Fix: Familienbonus wird auf 2.000 Euro erhöht

FAMILIENBEHILFE
(FOTO: iStock/CalypsoArt)

Neue Anti-Teuerungmaßnahmen für Familien und Geringverdiener sind ab September in Kraft getreten, spätestens bei der Arbeitnehmerveranlagung 2023 können diese beansprucht werden. Niedrige Einkommen sollen demnach bis zu 500 Euro einmalig und 550 Euro pro Kind erhalten, höhere Einkommen sollen durch die Erhöhung des Familienbonus zusätzlich entlastet werden.

Seit vergangener Woche wird der Familienbonus nach den Einmalzahlungen und Entlastungen aus dem Anti-Teuerungspaket der letzten Wochen ebenfalls angehoben. Geringverdiener erhalten so zusätzlich bis zu 500 Euro bzw. 550 Euro pro Kind.

Entlastung mit 2.000 Euro pro Kind

Konkret wird der Familienbonus auf 2.000 Euro angehoben. Geplant war diese Maßnahme erst 2023, im Rahmen der öko-sozialen Steuerreform, die vorgesehen hat, dass dies erst ab 2024 im Rahmen der Arbeitnehmerveranlagung beansprucht werden kann.

Doch aufgrund der Rekordinflation in Österreich ist die Erhöhung des Familienbonus auf 2.000 Euro bereits im September in Kraft getreten, anstatt der geplanten 1.750 Euro maximal pro Kind und Jahr. Der Bonus betrug zuvor maximal 1.500 Euro jährlich und eine Anhebung im Rahmen der öko-sozialen Steuerreform war erst später geplant.

Wird der Familienbonus im Rahmen der Lohnverrechnung durch den Arbeitgeber monatlich berücksichtigt wird, erhält man die Summe ab spätestens 30. September rückwirkend auf 01. Januar 2022. Für die übrigen Anspruchsberechtigten gilt, dass sie alsSteuerentlastung den Lohnsteuerausgleich ab 2023 für das gesamte Jahr 2022 beantragen können.

Für Minderjährige unter 18 Jahren beträgt der Familienbonus somit zukünftig bis zu 2.000 Euro pro Jahr, ab 18 Jahren wird der Betrag von 575 auf 600 Euro angehoben.

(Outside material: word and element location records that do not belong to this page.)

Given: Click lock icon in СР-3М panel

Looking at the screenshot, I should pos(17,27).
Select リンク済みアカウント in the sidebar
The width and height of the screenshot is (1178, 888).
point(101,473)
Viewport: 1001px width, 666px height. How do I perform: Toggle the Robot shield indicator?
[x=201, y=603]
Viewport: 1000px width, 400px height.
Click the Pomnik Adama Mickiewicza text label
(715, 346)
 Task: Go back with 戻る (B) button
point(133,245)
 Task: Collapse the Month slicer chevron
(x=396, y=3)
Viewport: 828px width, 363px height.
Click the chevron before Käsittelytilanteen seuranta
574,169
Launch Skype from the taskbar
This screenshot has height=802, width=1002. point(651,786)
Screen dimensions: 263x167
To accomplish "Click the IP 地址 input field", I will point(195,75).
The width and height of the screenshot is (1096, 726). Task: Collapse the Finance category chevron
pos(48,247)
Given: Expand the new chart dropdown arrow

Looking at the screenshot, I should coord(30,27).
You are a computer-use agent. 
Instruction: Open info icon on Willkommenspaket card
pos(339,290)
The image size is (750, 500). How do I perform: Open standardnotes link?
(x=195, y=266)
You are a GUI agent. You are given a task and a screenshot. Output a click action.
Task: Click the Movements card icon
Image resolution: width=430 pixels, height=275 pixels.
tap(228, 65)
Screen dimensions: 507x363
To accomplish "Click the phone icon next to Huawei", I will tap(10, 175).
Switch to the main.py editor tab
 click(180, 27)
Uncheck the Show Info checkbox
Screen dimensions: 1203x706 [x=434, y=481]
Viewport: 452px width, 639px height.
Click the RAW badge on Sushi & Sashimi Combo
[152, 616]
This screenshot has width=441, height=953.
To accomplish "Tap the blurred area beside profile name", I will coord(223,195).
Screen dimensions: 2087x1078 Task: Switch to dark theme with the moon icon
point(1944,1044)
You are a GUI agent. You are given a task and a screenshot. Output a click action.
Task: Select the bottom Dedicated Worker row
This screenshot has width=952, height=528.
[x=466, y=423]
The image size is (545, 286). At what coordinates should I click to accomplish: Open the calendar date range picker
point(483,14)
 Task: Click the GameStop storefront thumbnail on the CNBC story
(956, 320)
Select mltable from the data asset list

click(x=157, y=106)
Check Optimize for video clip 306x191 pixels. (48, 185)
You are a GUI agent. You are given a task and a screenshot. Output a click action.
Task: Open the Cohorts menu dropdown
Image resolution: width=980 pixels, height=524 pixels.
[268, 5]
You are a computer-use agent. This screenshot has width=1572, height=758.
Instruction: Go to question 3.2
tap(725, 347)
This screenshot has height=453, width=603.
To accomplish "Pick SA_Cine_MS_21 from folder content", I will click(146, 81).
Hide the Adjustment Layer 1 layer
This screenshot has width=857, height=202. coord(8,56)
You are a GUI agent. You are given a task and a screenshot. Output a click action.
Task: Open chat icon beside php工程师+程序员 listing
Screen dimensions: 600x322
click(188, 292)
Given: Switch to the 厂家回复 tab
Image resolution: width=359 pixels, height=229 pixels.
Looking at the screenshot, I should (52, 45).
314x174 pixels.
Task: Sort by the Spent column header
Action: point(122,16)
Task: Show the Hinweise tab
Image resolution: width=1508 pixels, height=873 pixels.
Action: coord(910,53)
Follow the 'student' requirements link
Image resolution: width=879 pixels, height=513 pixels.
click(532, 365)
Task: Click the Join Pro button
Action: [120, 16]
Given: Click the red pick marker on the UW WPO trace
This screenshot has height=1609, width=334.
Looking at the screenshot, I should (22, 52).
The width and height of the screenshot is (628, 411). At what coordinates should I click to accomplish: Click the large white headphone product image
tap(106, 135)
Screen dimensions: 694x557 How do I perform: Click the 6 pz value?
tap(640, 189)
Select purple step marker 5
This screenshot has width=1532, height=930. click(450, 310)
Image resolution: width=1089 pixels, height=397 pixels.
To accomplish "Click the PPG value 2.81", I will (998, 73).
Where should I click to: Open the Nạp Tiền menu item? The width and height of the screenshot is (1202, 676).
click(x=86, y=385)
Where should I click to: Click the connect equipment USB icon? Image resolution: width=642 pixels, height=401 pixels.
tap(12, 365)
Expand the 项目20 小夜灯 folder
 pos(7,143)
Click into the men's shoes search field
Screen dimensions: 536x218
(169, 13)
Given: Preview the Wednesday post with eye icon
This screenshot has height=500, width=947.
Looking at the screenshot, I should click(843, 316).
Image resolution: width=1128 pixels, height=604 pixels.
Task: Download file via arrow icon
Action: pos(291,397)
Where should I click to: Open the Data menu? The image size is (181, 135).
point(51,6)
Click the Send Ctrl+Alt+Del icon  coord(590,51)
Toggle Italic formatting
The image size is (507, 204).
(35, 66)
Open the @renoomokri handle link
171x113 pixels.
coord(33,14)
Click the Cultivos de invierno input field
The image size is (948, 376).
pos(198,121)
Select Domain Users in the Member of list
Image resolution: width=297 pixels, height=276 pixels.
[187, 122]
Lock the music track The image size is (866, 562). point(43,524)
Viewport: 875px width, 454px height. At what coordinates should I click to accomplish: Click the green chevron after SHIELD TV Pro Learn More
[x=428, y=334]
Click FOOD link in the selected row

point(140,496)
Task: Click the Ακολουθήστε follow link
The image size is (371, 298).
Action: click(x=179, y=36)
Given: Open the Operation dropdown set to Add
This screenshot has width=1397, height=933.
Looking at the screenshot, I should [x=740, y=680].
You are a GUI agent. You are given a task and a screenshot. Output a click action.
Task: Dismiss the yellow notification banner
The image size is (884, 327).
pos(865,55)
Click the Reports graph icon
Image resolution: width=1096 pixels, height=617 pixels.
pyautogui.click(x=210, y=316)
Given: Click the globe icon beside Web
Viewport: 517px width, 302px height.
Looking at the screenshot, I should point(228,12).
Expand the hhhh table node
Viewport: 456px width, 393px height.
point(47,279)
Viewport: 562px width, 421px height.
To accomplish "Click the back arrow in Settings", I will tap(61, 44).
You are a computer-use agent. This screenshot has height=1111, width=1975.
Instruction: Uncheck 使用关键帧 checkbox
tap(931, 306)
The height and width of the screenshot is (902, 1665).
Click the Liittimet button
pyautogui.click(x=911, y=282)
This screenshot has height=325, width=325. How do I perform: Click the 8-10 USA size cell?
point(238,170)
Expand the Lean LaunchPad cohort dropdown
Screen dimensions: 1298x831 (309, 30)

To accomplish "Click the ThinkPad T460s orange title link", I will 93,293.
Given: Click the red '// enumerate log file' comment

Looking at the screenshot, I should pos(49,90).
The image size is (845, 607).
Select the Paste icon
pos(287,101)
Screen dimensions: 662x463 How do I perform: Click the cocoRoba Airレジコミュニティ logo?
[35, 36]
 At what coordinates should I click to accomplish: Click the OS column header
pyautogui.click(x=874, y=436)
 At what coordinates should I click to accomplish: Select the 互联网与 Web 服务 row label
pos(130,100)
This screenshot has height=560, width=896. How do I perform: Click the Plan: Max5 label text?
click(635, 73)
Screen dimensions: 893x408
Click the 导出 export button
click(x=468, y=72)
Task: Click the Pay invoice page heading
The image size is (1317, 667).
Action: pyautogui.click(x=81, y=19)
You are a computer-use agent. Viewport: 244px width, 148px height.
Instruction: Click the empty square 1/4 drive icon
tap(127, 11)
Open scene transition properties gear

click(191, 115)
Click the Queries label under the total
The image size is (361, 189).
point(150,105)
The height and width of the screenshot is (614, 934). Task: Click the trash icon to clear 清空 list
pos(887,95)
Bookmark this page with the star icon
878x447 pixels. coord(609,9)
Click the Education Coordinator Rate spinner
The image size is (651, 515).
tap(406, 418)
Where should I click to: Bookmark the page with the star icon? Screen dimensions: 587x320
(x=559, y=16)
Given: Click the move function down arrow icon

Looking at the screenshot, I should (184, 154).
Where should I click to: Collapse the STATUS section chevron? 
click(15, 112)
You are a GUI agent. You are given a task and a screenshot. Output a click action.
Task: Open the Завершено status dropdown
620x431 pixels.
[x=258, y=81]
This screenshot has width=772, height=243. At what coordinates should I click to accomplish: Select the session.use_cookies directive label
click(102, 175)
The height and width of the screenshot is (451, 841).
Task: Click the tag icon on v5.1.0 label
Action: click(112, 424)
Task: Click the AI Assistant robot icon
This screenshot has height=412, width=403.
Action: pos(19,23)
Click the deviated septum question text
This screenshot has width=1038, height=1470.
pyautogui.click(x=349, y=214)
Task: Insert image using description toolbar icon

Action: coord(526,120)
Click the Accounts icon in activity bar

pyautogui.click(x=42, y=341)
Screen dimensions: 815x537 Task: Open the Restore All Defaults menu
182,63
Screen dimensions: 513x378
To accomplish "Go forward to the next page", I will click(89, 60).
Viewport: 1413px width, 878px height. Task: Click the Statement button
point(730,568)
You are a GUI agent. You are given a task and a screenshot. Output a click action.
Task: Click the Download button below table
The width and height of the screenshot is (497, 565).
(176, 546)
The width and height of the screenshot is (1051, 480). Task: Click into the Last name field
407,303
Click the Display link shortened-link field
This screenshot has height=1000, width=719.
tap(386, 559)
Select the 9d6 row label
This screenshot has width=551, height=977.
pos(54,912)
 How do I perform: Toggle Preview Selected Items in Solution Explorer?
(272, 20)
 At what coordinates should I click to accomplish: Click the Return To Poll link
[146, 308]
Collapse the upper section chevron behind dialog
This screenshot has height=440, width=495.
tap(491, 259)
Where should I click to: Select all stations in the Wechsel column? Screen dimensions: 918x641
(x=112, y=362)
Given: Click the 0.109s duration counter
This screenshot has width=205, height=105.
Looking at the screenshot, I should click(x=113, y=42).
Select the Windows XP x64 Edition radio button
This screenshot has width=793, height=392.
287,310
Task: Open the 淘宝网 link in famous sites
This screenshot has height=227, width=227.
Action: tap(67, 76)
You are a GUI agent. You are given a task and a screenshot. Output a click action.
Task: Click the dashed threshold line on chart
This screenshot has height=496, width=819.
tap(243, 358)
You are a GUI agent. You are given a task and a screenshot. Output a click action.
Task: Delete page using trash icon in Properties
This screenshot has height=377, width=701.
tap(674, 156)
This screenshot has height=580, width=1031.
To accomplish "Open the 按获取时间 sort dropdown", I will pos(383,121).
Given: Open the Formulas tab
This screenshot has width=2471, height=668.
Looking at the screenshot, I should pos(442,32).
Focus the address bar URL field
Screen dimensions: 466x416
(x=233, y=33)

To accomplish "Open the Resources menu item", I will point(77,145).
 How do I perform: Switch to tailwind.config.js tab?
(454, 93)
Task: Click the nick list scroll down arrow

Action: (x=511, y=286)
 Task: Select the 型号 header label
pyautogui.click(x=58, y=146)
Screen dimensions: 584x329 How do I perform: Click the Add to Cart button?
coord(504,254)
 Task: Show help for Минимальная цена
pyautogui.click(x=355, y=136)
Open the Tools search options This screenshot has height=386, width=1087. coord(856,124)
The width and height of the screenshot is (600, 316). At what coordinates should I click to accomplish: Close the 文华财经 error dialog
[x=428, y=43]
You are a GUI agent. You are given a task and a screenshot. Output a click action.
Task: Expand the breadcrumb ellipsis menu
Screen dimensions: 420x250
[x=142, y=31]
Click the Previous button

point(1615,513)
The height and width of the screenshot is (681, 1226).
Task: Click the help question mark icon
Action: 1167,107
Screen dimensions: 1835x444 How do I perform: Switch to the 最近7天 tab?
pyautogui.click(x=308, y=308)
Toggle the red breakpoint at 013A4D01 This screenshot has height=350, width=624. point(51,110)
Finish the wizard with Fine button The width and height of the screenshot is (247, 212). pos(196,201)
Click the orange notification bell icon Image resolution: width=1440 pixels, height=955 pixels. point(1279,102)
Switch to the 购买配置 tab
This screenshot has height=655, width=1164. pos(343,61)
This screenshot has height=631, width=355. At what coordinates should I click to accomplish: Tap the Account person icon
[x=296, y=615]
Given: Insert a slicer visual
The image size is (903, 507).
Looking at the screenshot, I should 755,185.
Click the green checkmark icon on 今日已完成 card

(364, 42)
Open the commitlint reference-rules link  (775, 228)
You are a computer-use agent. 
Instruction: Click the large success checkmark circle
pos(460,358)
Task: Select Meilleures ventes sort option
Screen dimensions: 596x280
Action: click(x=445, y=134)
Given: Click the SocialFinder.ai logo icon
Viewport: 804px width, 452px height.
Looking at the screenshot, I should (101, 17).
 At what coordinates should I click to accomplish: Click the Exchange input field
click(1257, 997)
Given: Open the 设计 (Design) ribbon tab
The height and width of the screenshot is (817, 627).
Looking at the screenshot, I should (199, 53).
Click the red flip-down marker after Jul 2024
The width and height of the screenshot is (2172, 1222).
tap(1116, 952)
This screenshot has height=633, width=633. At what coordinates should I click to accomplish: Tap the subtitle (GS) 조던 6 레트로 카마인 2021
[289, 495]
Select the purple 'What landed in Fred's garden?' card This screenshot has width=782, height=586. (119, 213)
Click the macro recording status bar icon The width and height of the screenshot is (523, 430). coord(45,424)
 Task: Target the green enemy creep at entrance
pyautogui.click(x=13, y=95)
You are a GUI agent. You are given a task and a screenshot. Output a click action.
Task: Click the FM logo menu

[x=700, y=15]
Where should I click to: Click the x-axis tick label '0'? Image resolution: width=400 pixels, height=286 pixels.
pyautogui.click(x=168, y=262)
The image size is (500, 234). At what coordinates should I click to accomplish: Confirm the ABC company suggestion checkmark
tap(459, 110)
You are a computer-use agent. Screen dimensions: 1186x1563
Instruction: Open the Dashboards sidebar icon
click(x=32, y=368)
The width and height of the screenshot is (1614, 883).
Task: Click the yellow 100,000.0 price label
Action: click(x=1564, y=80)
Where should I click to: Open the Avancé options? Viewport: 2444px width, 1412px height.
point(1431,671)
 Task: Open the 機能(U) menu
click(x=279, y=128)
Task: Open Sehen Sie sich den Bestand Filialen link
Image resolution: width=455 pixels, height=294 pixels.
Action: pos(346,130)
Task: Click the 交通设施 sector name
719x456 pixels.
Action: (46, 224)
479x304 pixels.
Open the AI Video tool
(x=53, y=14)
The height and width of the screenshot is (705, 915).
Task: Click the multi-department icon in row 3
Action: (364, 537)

Einmalzahlung von 500 Euro bei niedrigem Einkommen

Der Kindermehrbetrag von derzeit 250 Euro wird für geringe Einkommen auf 550 Euro für das Kalenderjahr 2022 erhöht. All jene, die mindestens 30 Tage im Jahr steuerpflichtige aktive Erwerbseinkünfte erzielt haben, sind davon betroffen. Zusätzlich muss ein Anspruch auf den Alleinerzieher- und Alleinverdienerabsetzbetrag (AEAB und AVAB) vorliegen.

Kindermehrbetrag von 550 Euro

Im Lohnsteuerausgleich für das Jahr 2022, der Arbeitnehmerveranlagung, kann auch der neue Teuerungsabsetzbetrag von 500 Euro für ArbeitnehmerInnen beantragt werden. Ab 2023 tritt diese Einmalzahlung als Entlastung für Geringverdiener erstmals in Kraft. Ausgenommen davon sind PensionistInnen mit Anspruch auf den Pensionsabsetzbetrag von bis zu 500 Euro, da sie ihre steuer- und sozialversicherungsfreie Einmalzahlung bereits im September 2022 erhalten haben.